July 29th, 2006

Saturday. My first client takes one look at me and says (and I paraphrase): Dr. Khuly, you’re the only vet I know who goes to work in heels, wears a punk rock hairdo and paints her toenails blue.

This (I say, pointing headwards) is not punk rock. Punk intends to repel and offend, I contend. My hairstyle was designed to please (myself, mostly, I’ll admit).

But this begs the question: Does my hair put off my clients or does its individuality endear them to me (as I’d like to think)?

My mother, of course, thinks it’s unprofessional and not befitting a woman of a certain age (that’s me, presumably). While I know she’s right (on the unprofessional thing not the age thing), I can’t seem to help myself.

I love my hair in all its two-toned glory. I spent the first thirty years of my life hating my hair. No one else complained. Now that I’ve found the right cut, style, and color and now that I’m pleased with how I look, I’ve begun to elicit bewildering comments like the one I mentioned above. To be fair, I get far more compliments than outraged looks or negative comments but they’re primarily from the young urban crowd—not my clients.

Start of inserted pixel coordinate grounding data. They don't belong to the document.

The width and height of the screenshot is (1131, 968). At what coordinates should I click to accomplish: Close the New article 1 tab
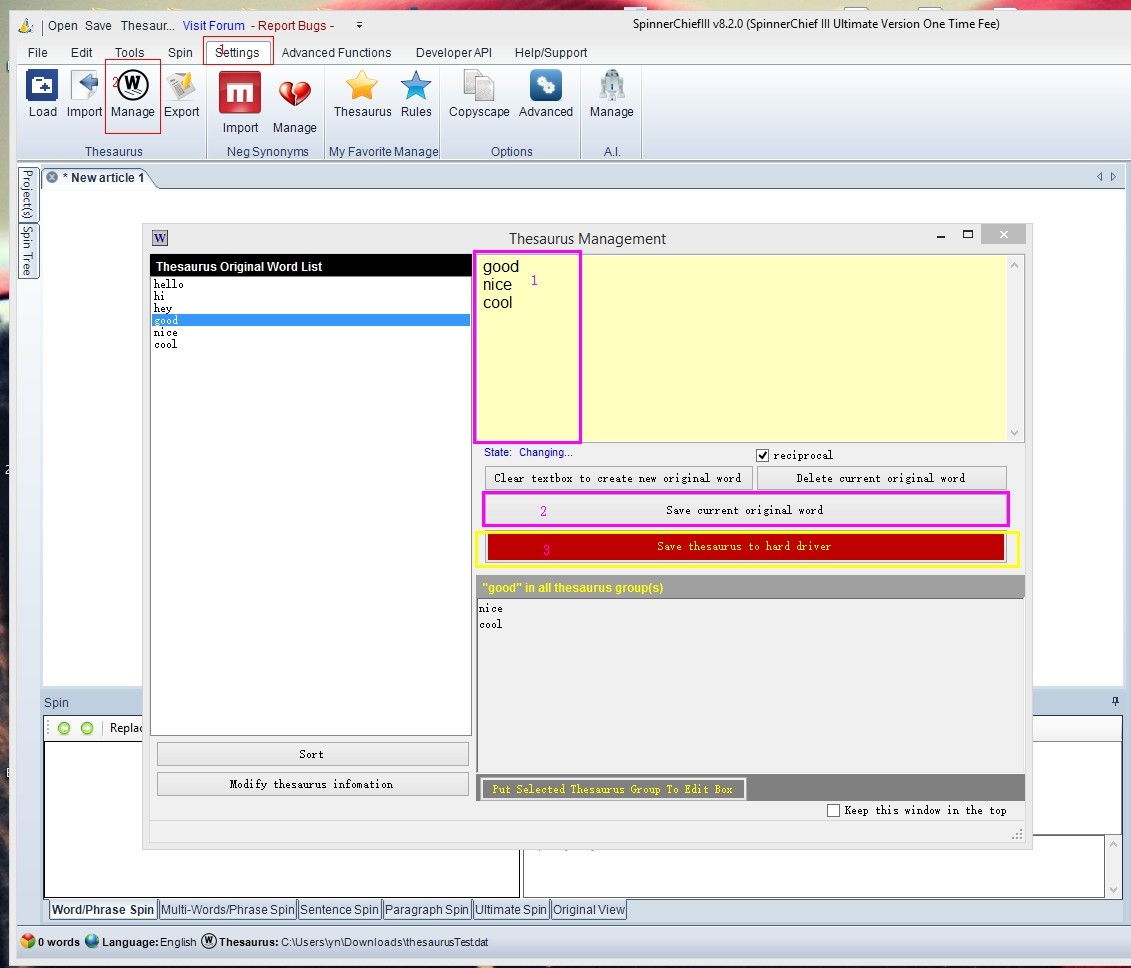coord(52,178)
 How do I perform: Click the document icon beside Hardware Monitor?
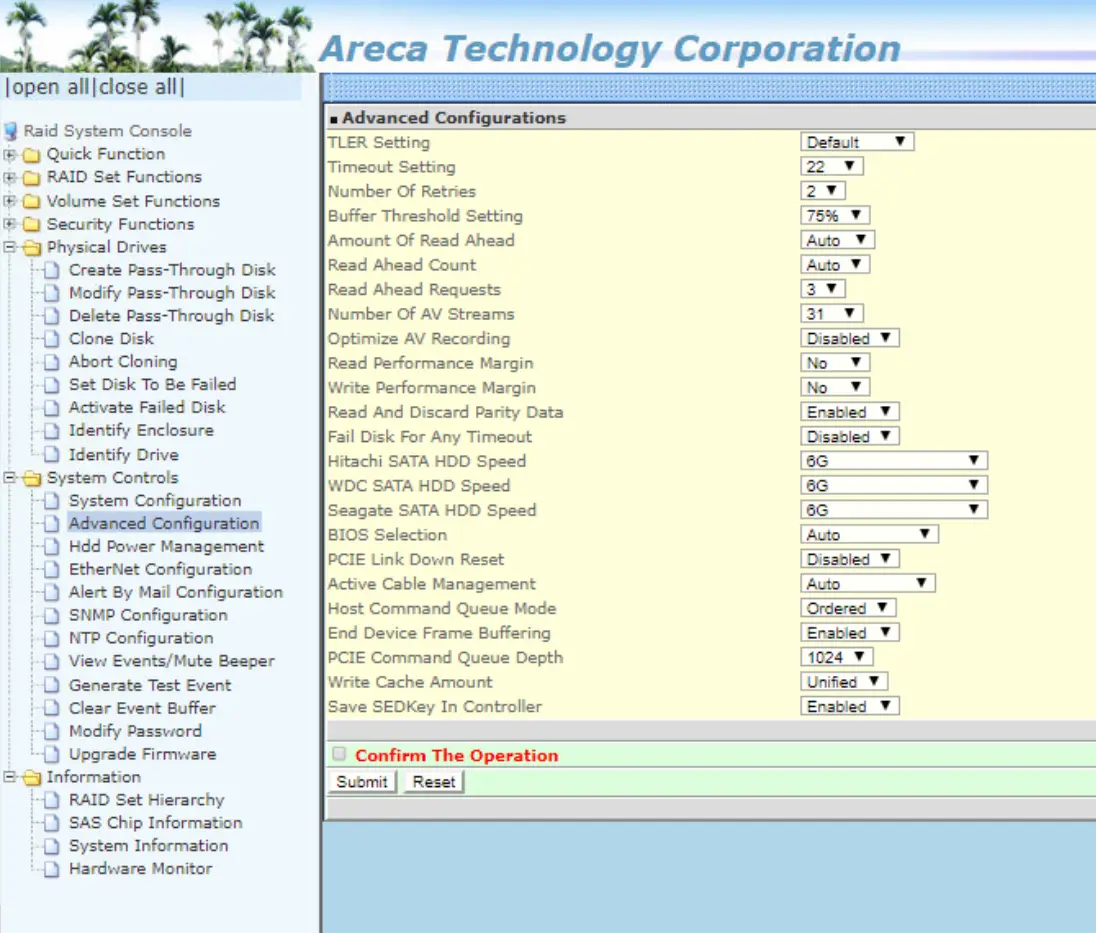click(52, 869)
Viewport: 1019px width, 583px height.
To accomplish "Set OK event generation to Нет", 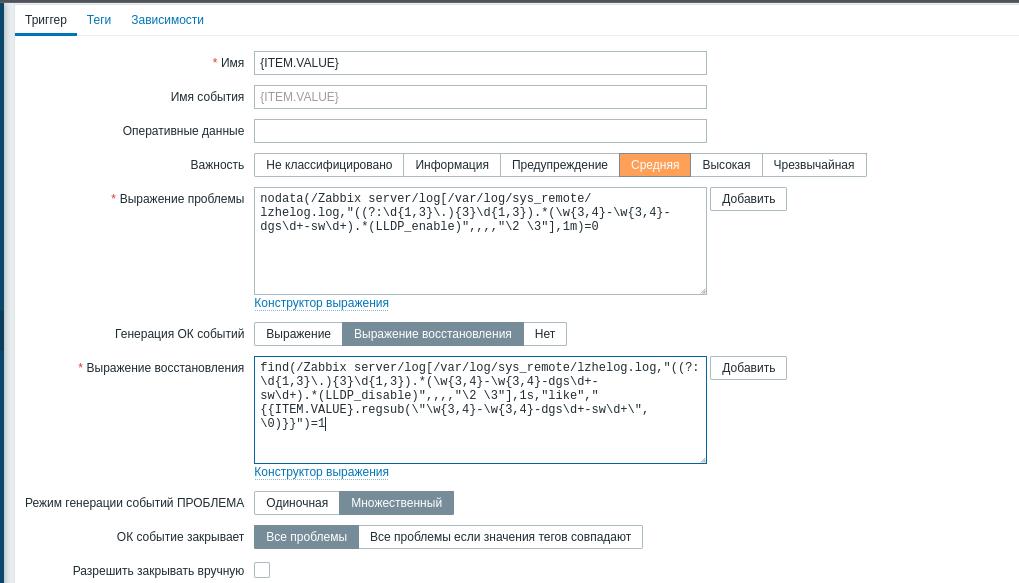I will pos(545,334).
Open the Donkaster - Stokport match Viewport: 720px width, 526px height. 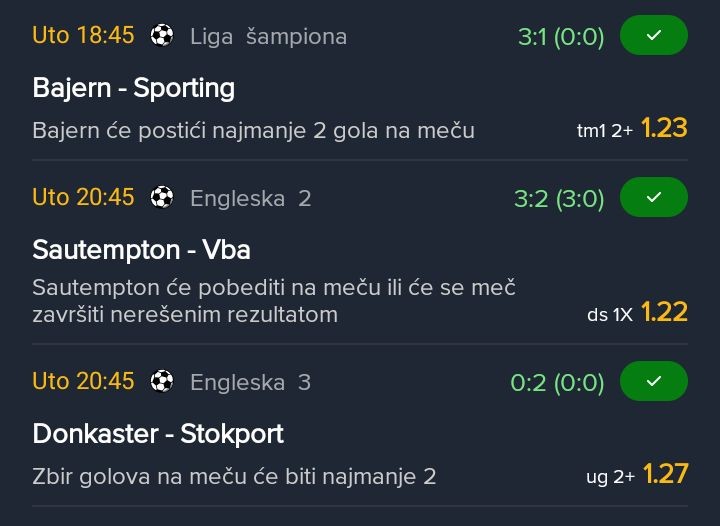pos(158,433)
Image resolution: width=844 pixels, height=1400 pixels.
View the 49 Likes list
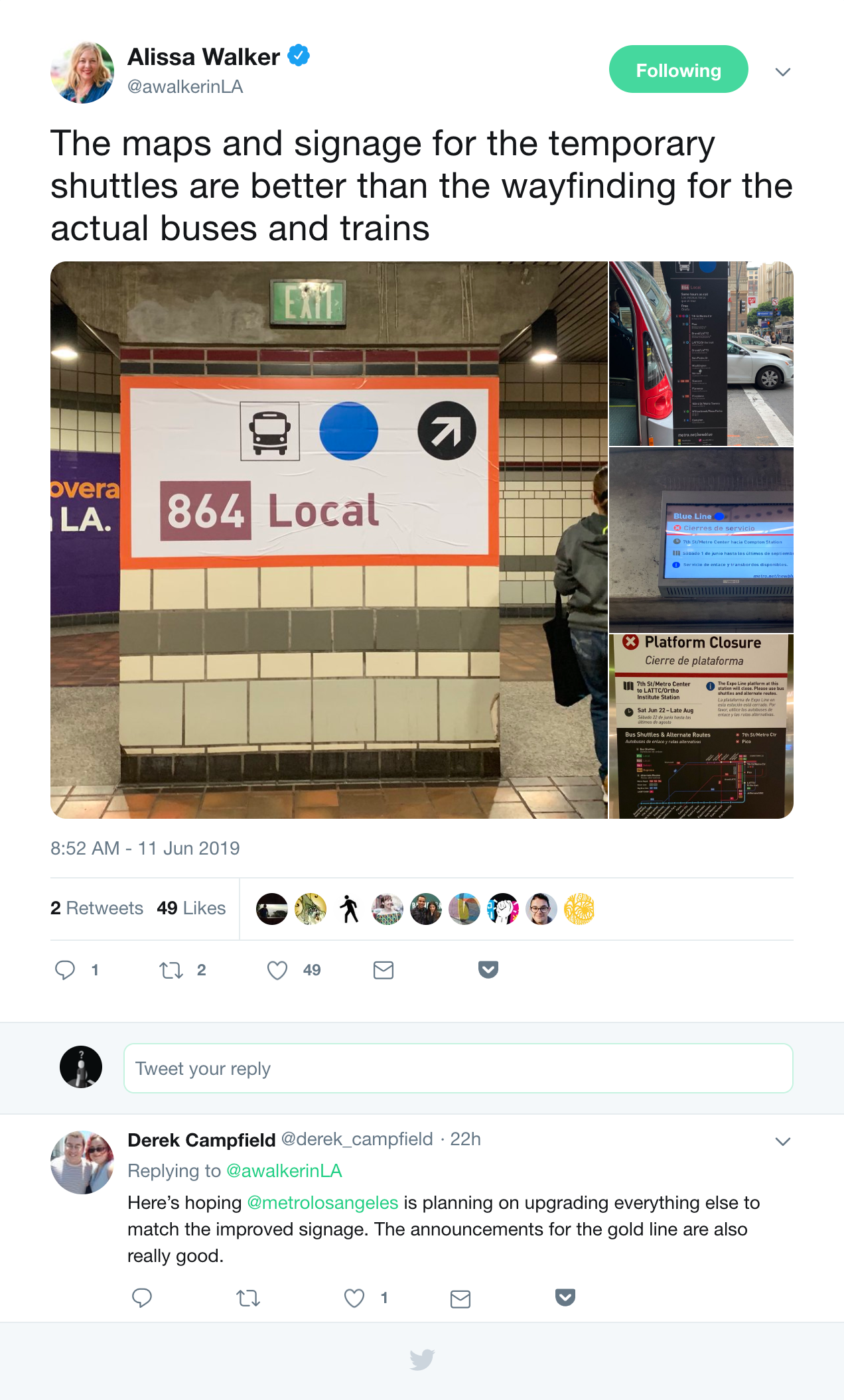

I love being a vet. I want my clients to have faith in me and my expertise. I don’t want them to think having colored hair means I care less about taking good care of animals than the gray-haired vet down the street. Because it doesn’t.

The reality is that freaky hairstyles, odd piercings, tattoos and funky clothes will always give people a certain impression. As a professional I know I have to keep these things to a minimum to maintain the respect I deserve. I just hope my clients are evolved enough to see beyond the superficial me.

As to my heels and toenails: What’s unprofessional about that?